The indefinite precision ratios and big integers of pop11 are also
available in some lisp systems, some prologs, standard ML, and probably
also some other functional languages.

> My model iterates through the words in a piece of text, looking up the
> probability of each word for a given class, and multiplying together all the
> probabilities it looks up.  Since these are all very small probabilities, by
> the time its finished the final probability is very very small - in fact if
> I print it, it fills the an 80 x 30 screen!  From this I presume that each
> time it is used in a calculation, the memory manipulation going on must be
> enormous.  Is this the case?

If you are using ratios rather than decimals, then every new ratio
occupies a data-structure allocated from the heap, whose size can indeed
grow as precision increases (though pop11 always reduces ratios to their
lowest common terms. (See REF NUMBERS)

Your program may be getting slow because the individual ratios are huge
or because you are producing them very frequently causing lots of
garbage collections, or both.

If the problem is only garbage collections then you can try increasing
the value of popmemlim to reduce the frequency of garbage collections.

E.g.

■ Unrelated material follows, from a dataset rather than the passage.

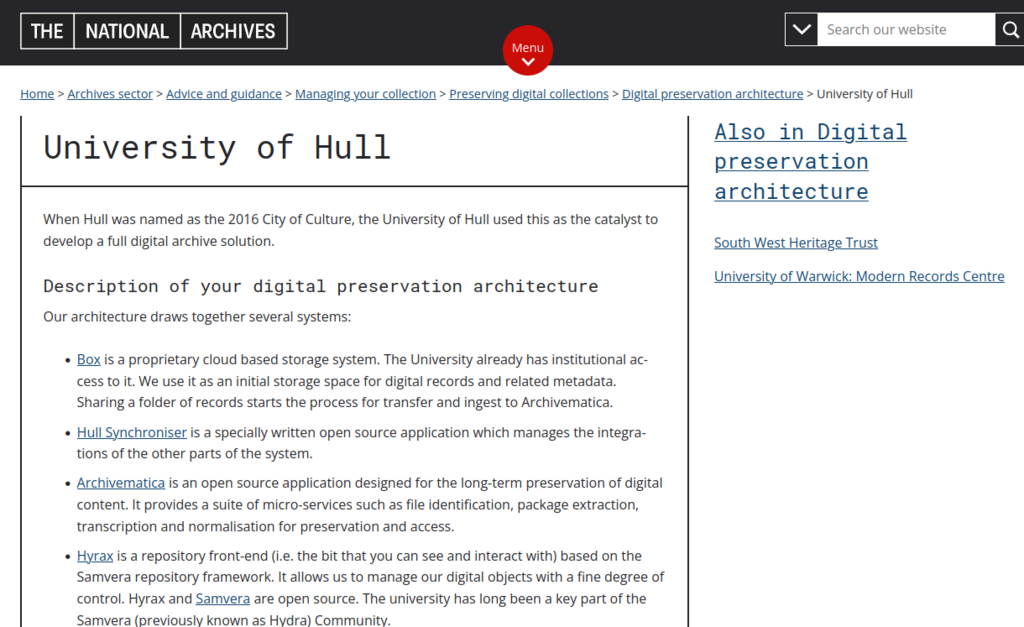Open the search filter arrow beside search box
This screenshot has height=627, width=1024.
[x=800, y=29]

If you think your machine typically has 400 Mbytes of memory unused
(= 100 Mwords on a 32 bit machine or 50 Mwords on a 64 bit machine (Dec
Alpha) you can try increasing) then you could try increasing popmemlim
to half the number of words, e.g. 50000000. (The default is much
lower, which is fine for many learners.)

If you increase it too much you may end up causing paging and swapping
during garbage collections. This can be reduced by switching to the
non-copying garbage collector (make pop_gc_copy false). See
HELP EFFICIENCY.

I don't know what your project is, but it may be that using ratios
rather than decimals gives you overkill in precision.

I think there are quite a lot of experts in these things at Sussex.

Aaron